In December 2006 the Awami League upset many of its minority and liberal supporters when it signed an electoral pact with the Bangladesh Khelafat Majlish, a splinter Islamist group tied to violent Islamist militants. The agreement committed a future Awami League-led government to recognizing some fatwas and an official declaration that the Prophet Mohammad is the last prophet, a direct challenge to the Ahmadiyya community. Ahmadis and liberal citizens criticized the agreement as politically expedient and inconsistent with core party principles. Following this criticism and open rebellion among senior party leaders, the Awami League quietly allowed the agreement to lapse after imposition of the state of emergency.
Section IV. U.S. Government Policy
The U.S. Government discusses religious freedom with officials at all levels of the Government as well as with political party leaders and representatives of religious and minority communities. During the period covered by this report, the Embassy emphasized the importance of free, fair, and credible national parliamentary elections by the end of 2008 with full participation of all ethnic and religious communities. The Embassy continued to express concern about human rights, including the rights of religious and ethnic minorities. Embassy staff traveled to various regions investigating human rights cases, including some involving religious minorities, and met with civil society members, NGOs, local religious leaders, and other citizens to discuss concerns about violence during the next election. They also encouraged law enforcement to take proactive measures to protect the rights of religious minorities.
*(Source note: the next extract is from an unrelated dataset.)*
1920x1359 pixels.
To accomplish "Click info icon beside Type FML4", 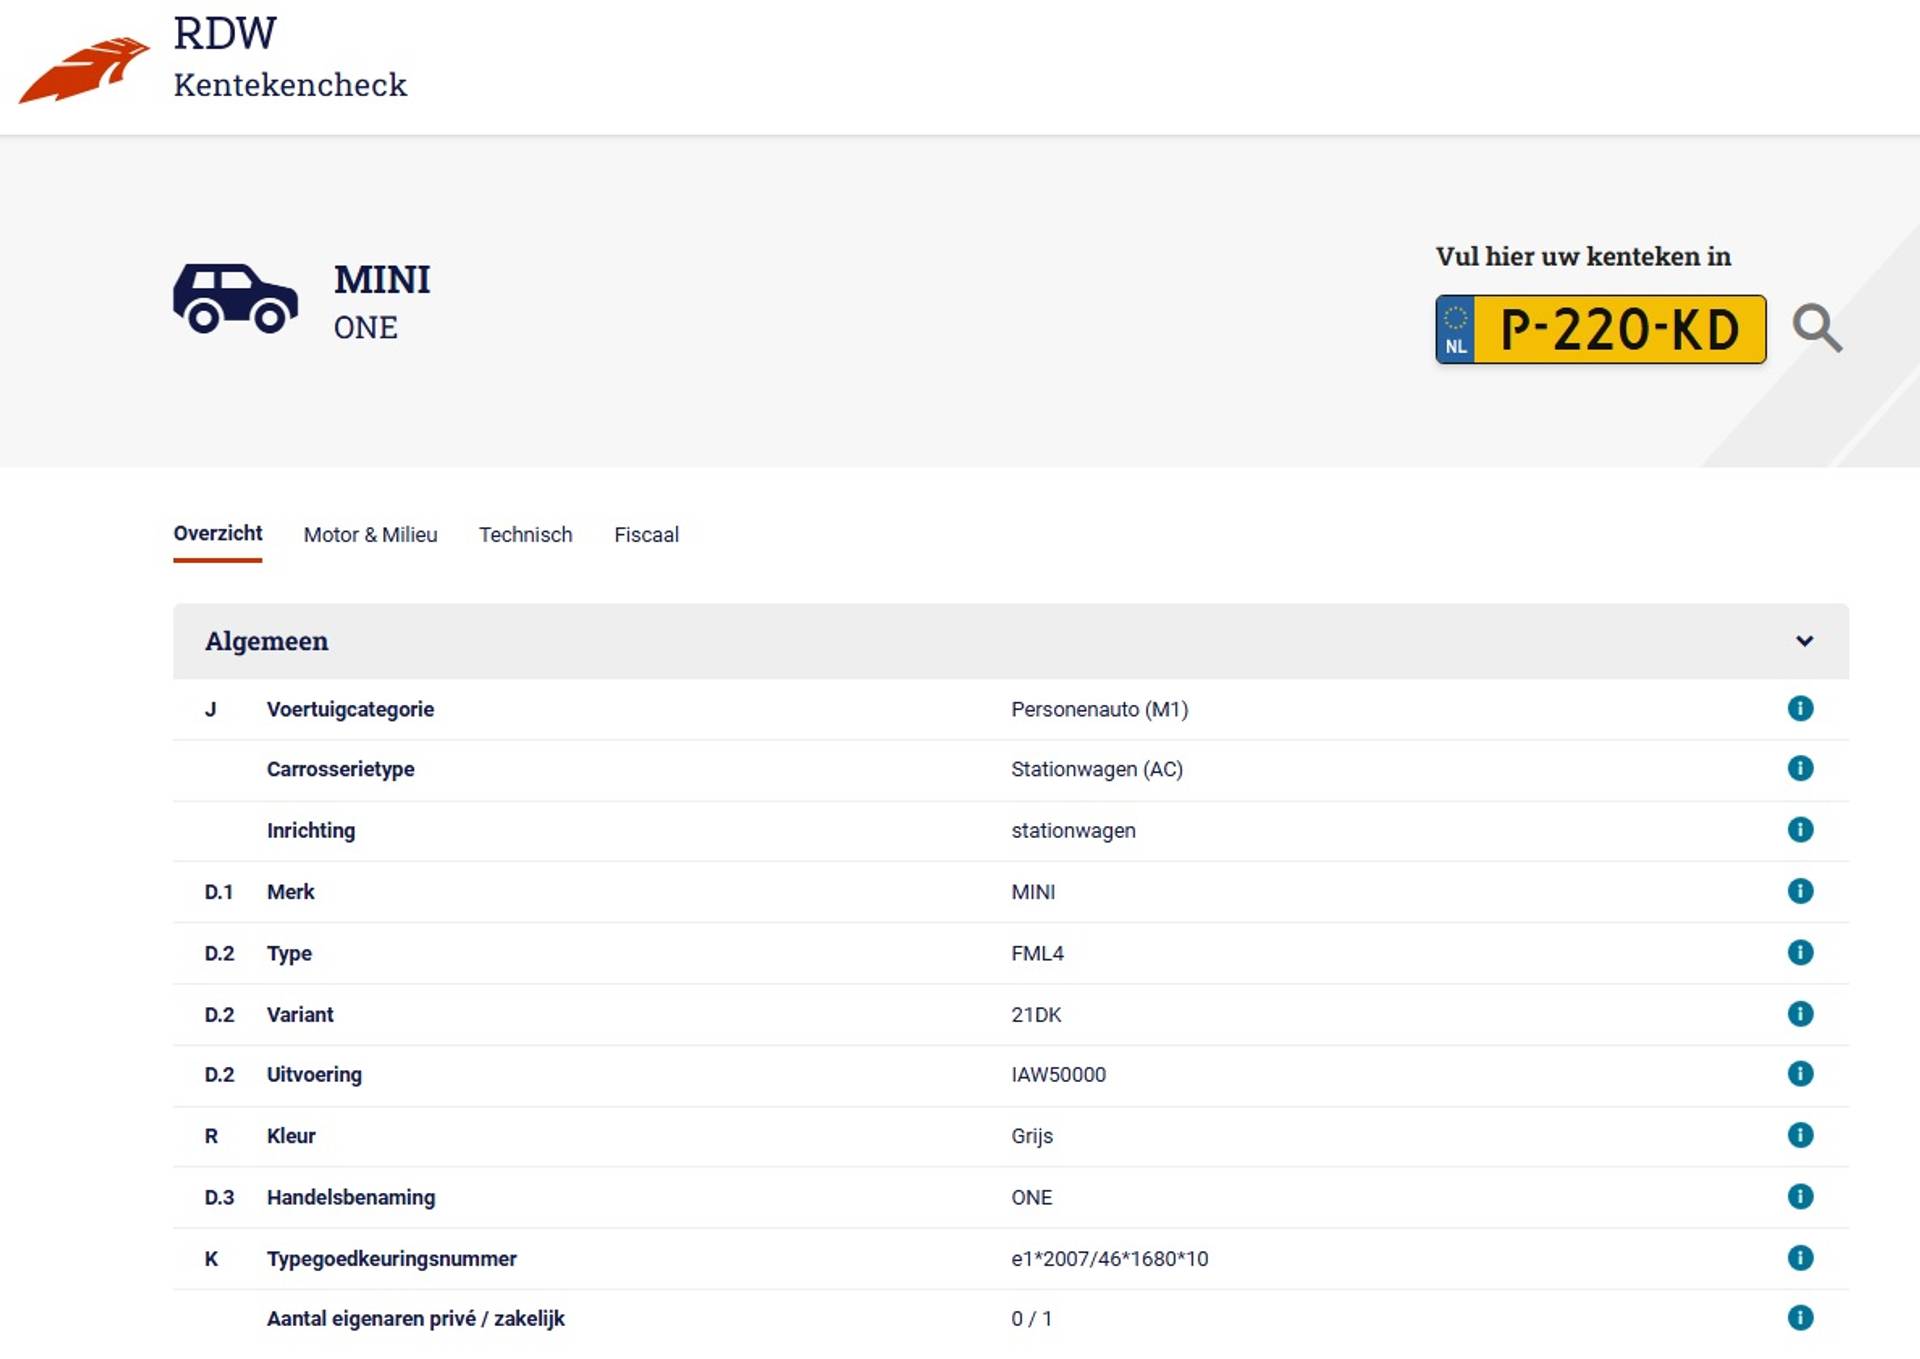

Embassy and visiting U.S. government officials regularly visited members of minority communities to hear their concerns and demonstrate support.
The Embassy assisted U.S. faith-based relief organizations in guiding paperwork for approval of schools and other projects. The Government has been willing to discuss such subjects and has been helpful in resolving problems. The Embassy also has acted as an advocate in the Home Ministry for these organizations in resolving problems with visas.
The Embassy encouraged the Government through the Ministry for Religious Affairs to develop and expand its training program for Islamic religious leaders. After an initial pilot program, the U.S. Government provided, among other topics, orientation sessions for religious leaders on human rights and gender equality. For the third year in a row, the U.S. Government sponsored the visit of a prominent U.S. Muslim cleric to tour the country and speak. He visited the northwestern city of Rajshahi and also addressed groups in Dhaka about Qur'anic interpretations that support religious tolerance and freedom and that promote gender equality.
During the reporting period, the U.S. Government continued to make religious freedom, especially the problems facing the population in the Chittagong Hill Tracts, a topic of discussion in meetings with government officials. Embassy officers visited the Hill Tracts over the course of the reporting period and met with senior government officials to relay concerns over the treatment of minorities.
Democracy and governance projects supported by the United States included tolerance and minority rights components.